- **Information**:

*****

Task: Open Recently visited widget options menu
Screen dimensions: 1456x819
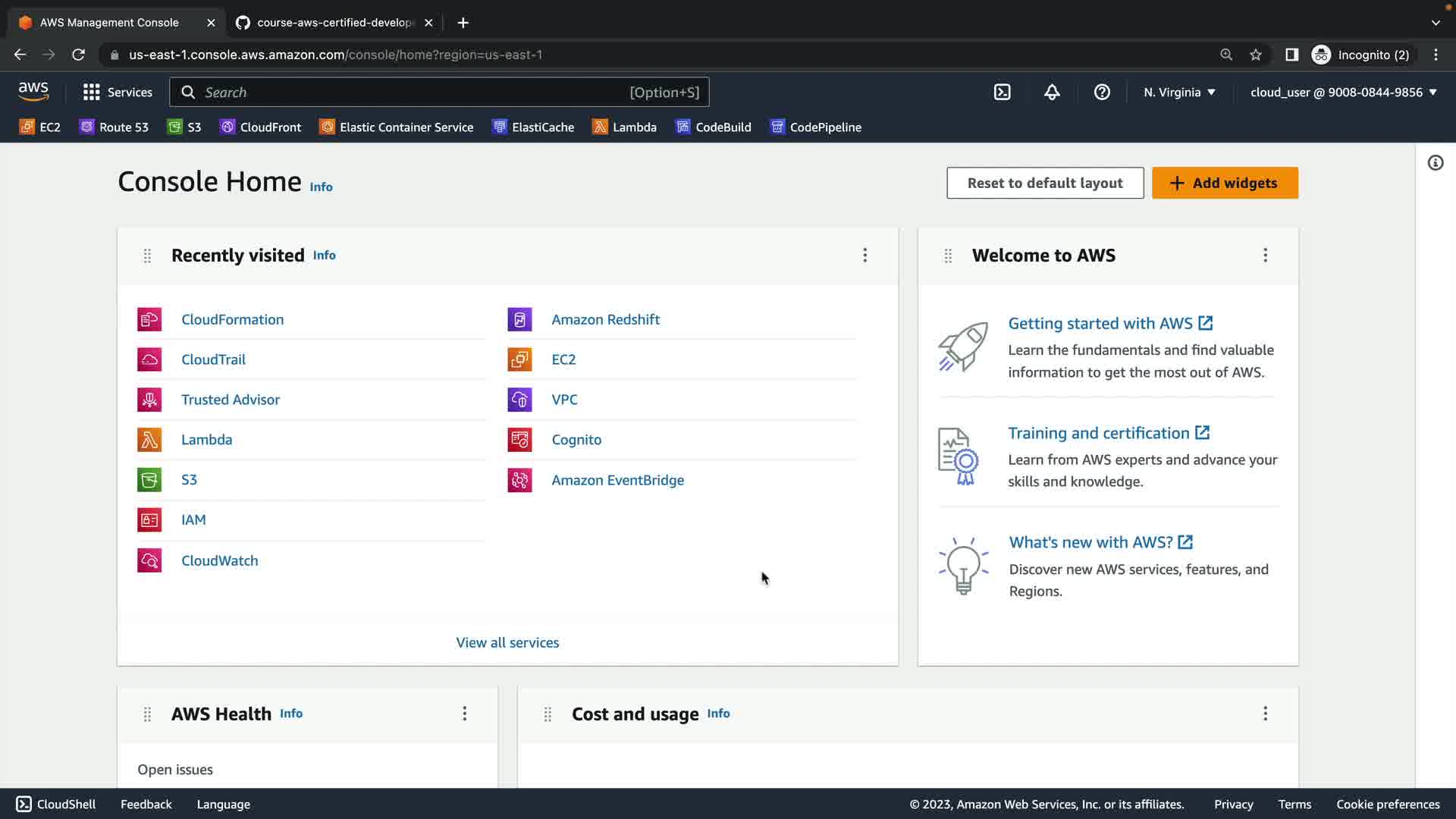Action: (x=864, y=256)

*****

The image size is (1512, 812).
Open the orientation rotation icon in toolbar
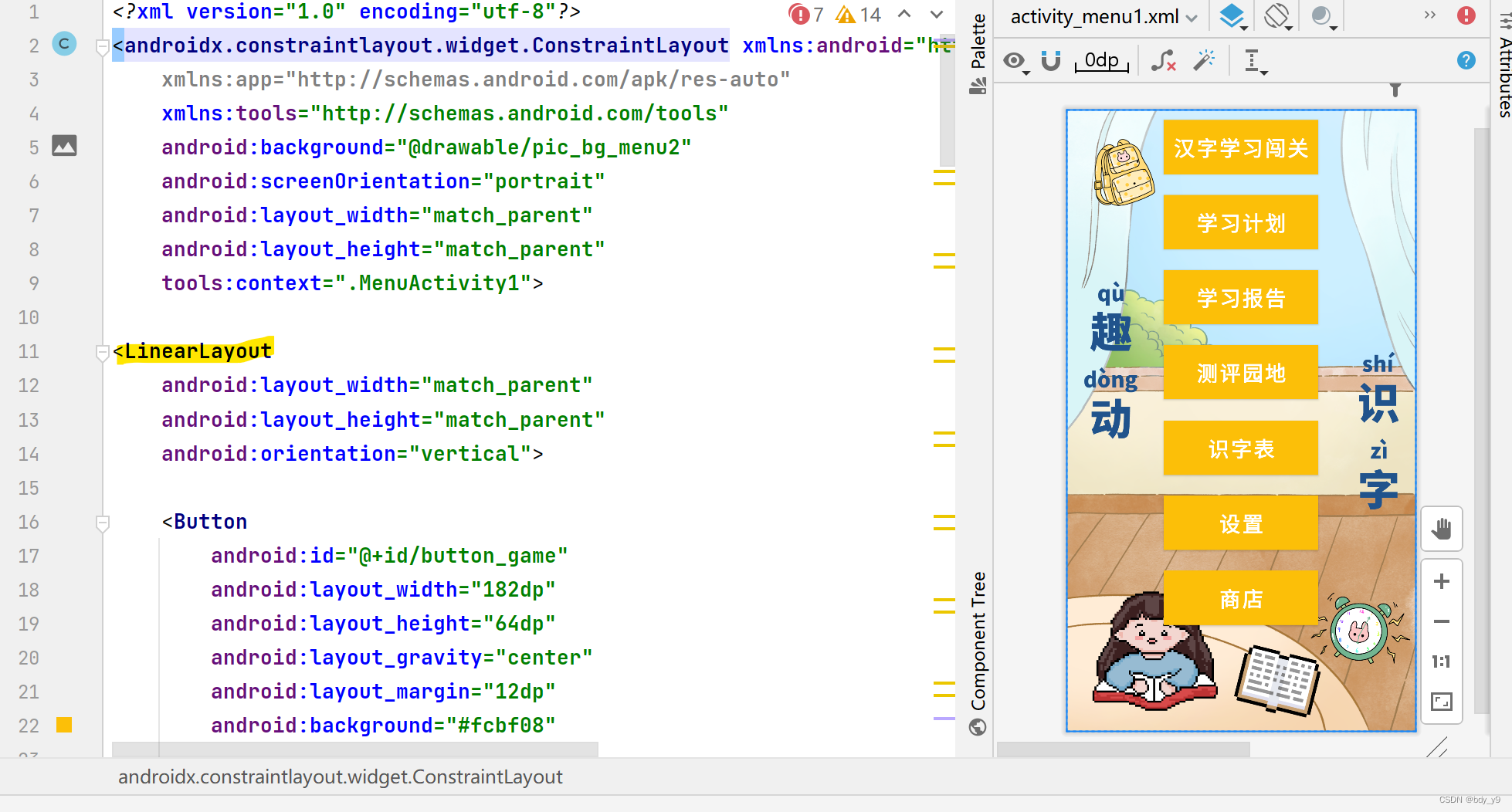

*****

Please filter the entries above down to the lines holding "Open" and copy them.

- **Task output**:
Task: Open Recently visited widget options menu
Open the orientation rotation icon in toolbar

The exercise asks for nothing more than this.